- **What is needed**: Repeat the part of the records that opens with the line containing "Collapse the debug panel with chevron" and closes with the line containing "tap(864, 206)", both of those lines included. Leave the pictures out of your answer.

-- BEGIN Stored data --

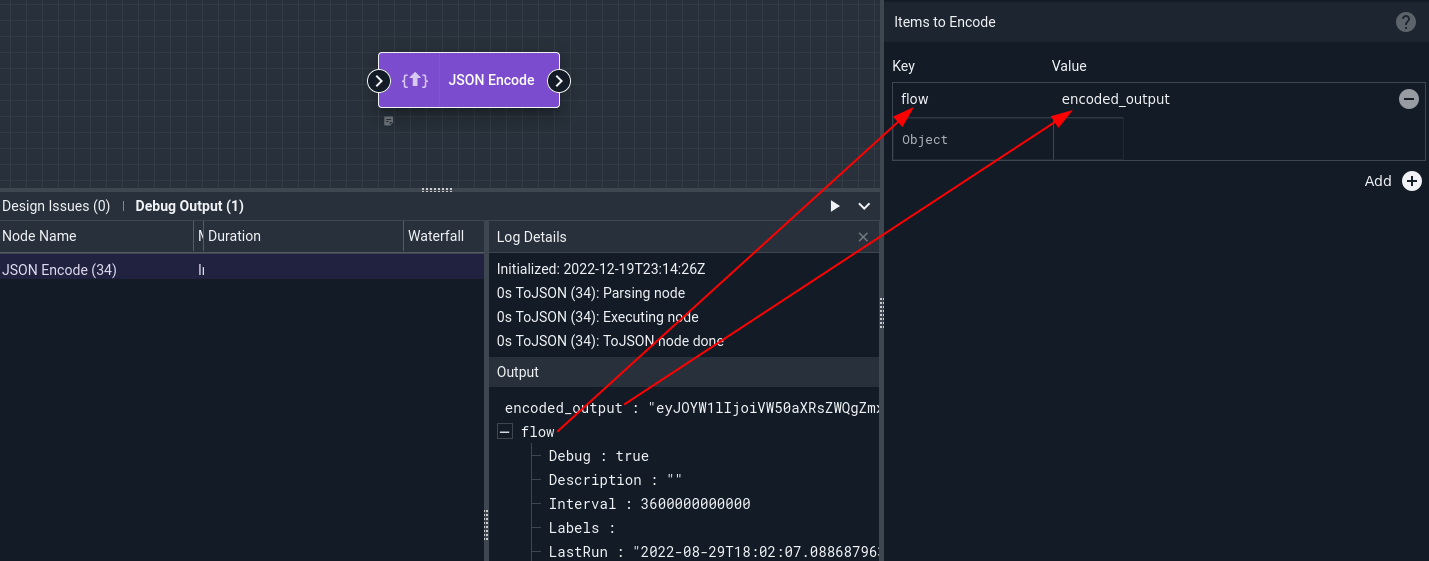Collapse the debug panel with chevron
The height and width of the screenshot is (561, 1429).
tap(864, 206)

-- END Stored data --
-- BEGIN Stored data --

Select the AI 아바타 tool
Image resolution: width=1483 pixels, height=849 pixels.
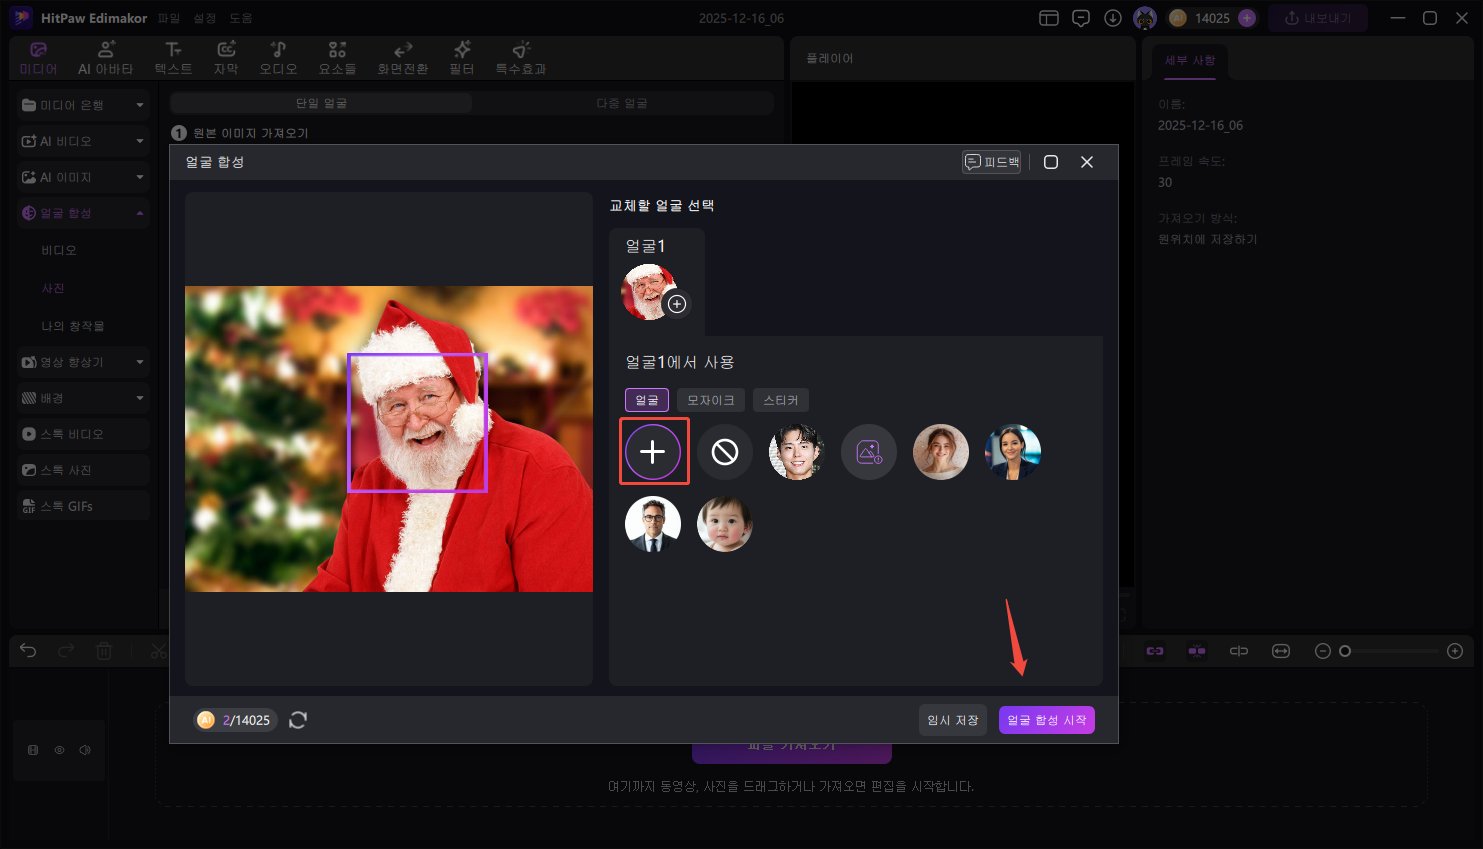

-- END Stored data --

- **Complete response**:
Collapse the debug panel with chevron
The height and width of the screenshot is (561, 1429).
tap(864, 206)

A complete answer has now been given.